Coram was especially upset with the debate over a childhood vaccination bill that aims to increase vaccination rates. House Democrats scheduled the hearing for a Sunday, a day state lawmakers normally take off.

“I’m not happy with how they handled the [SB 20-]163 situation. I think COVID has been a great excuse to shut the public out of government. It’s just wrong,” he said. “I think we could have done much better.”

Because there were fewer people physically at the Capitol it was harder to figure out what was happening, said one longtime lobbyist. Lawmakers passed restrictions on where the public could stand and sit and required temperature checks to enter the building. Jason Hopfer represents business and education clients and was one of a handful of lobbyists that came to the Capitol in person most days because he said he had to deal with pressing issues.

“It was really challenging for everybody, lawmakers included, trying to figure out how to do this job, representing your clients mostly by text and email phone calls.”

He said the lack of face to face interaction also made it difficult to get feedback from the public.

Lawmakers passed a slate of measures aimed specifically at addressing impacts from COVID-19. One bill would protect employees from retaliation if they raise safety issues. Other proposals would expand medical reimbursement for telehealth services, let employees earn paid sick leave and provide rental and mortgage help to people facing financial hardship because of the virus.

Passing a balanced budget is the only thing lawmakers are constitutionally required to do, and that’s what Republican Sen. Bob Rankin spent his time focusing on. He sits on the powerful Joint Budget Committee, which had to fill a $3.3 billion shortfall.
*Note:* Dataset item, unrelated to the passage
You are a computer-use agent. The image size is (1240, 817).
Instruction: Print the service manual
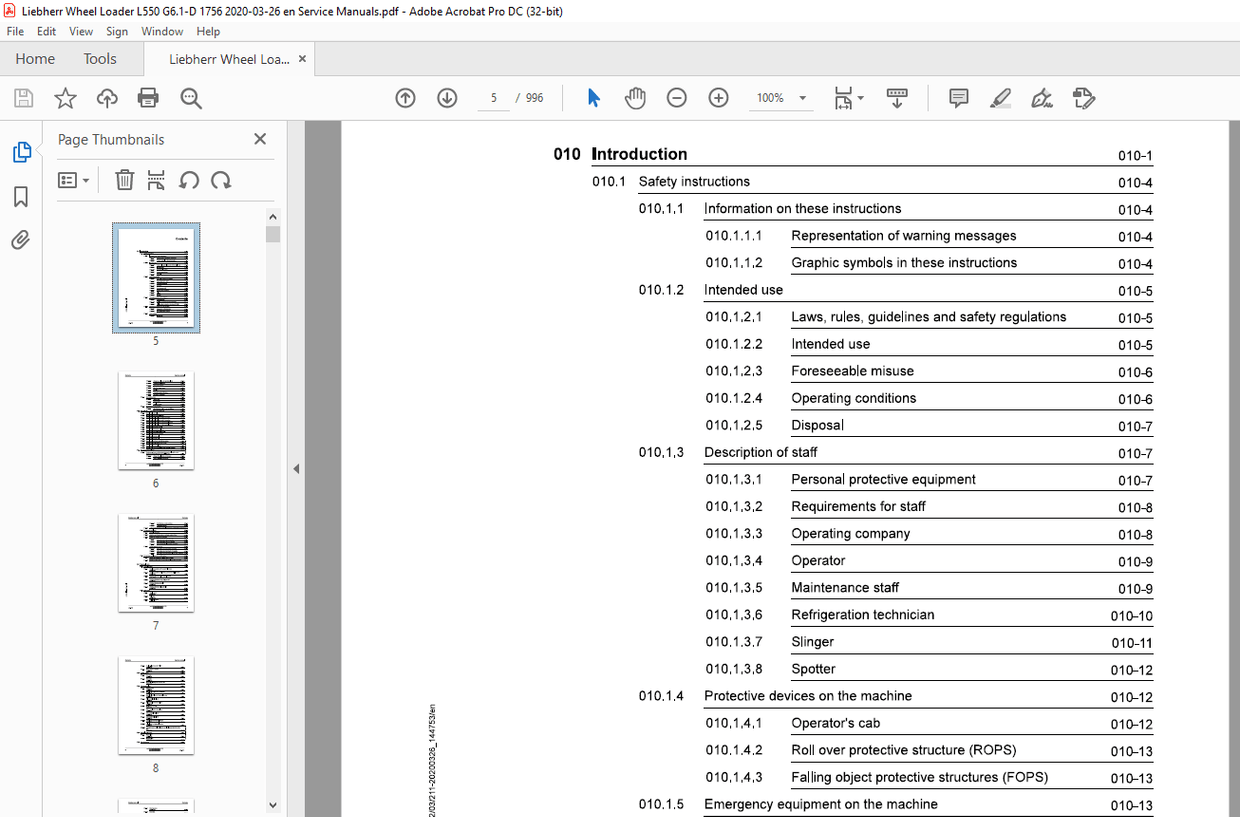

“The public does not understand what 25 percent cuts to the state budget has done and will do for the next few years. I think that ought to be the issue,” he said. “Those of us who are back are going to have one heck of a time trying to provide basic services, and keep state government running as we recover.”
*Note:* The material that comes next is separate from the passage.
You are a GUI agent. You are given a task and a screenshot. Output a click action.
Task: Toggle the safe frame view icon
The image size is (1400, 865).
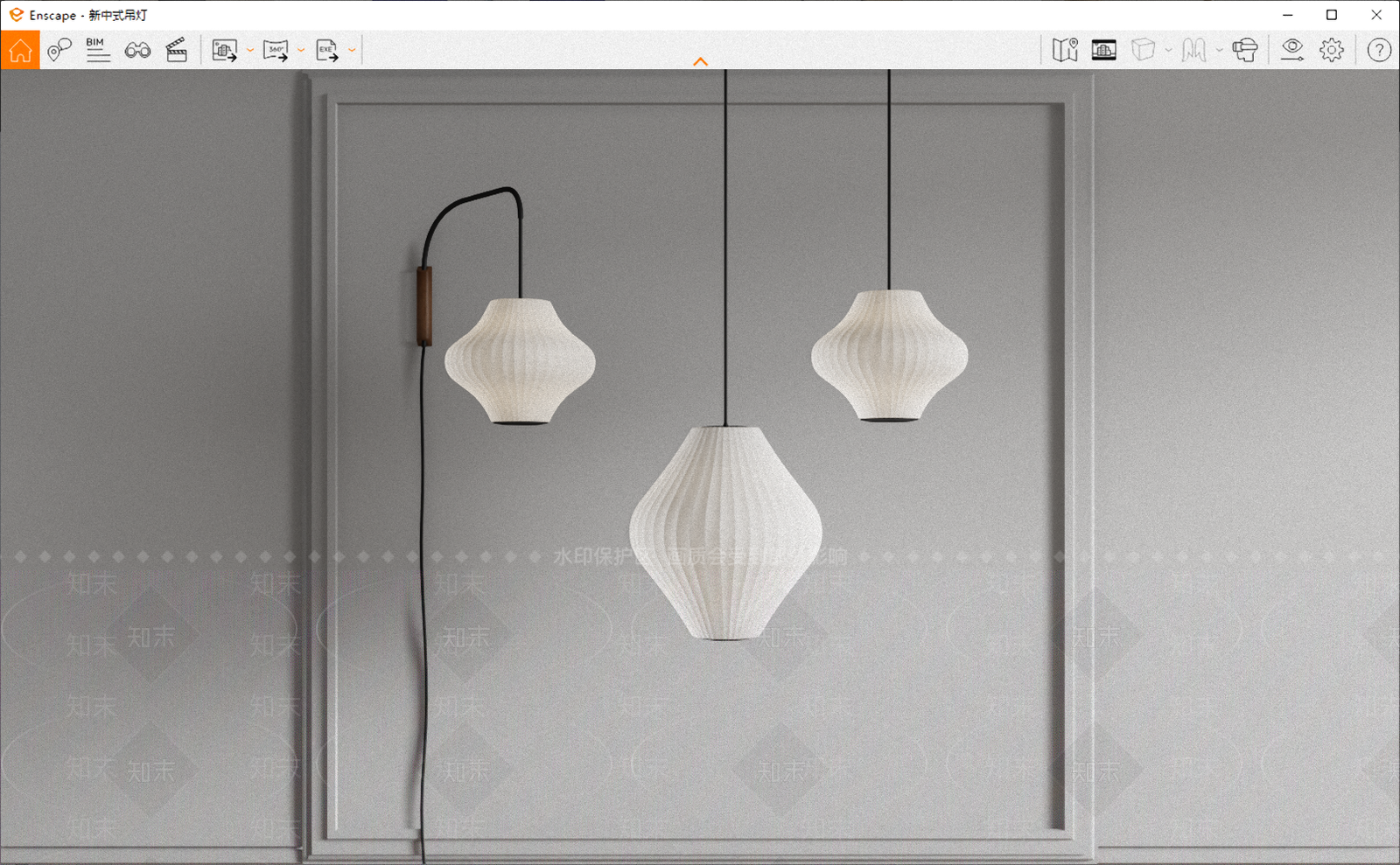tap(1104, 50)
Budget Committee Chair Democratic Rep. Daneya Esgar echoed Rankin’s thoughts.

“For those of you who haven’t heard the news flash, next year is going to be worse. If you don’t believe me, join me Friday, the next economic forecast is coming out. We’re in the middle of a global pandemic,” Esgar told her colleagues on the House floor.

The last day of the legislative session is normally celebratory and lighthearted. That wasn’t the case in 2020. The statehouse was quiet and largely empty. The end of the session was more muted on the chamber floors, just a handful of lobbyists and members of the public roamed the hallways.

Most of all, Lawmakers were ready to be done with a tumultuous, unexpected session.

For Democratic Rep. Janet Buckner, part of a small number of lawmakers who participated remotely in the final few weeks because of health concerns, the high point was “seeing how the session demonstrated the importance of addressing current events in real-time, being able to adapt to COVID and George Floyd.”

As a black woman, she said she was especially moved by the passage of significant policing reforms.

“We've had experiences that let us know that something had to be done and something had to be done quickly.”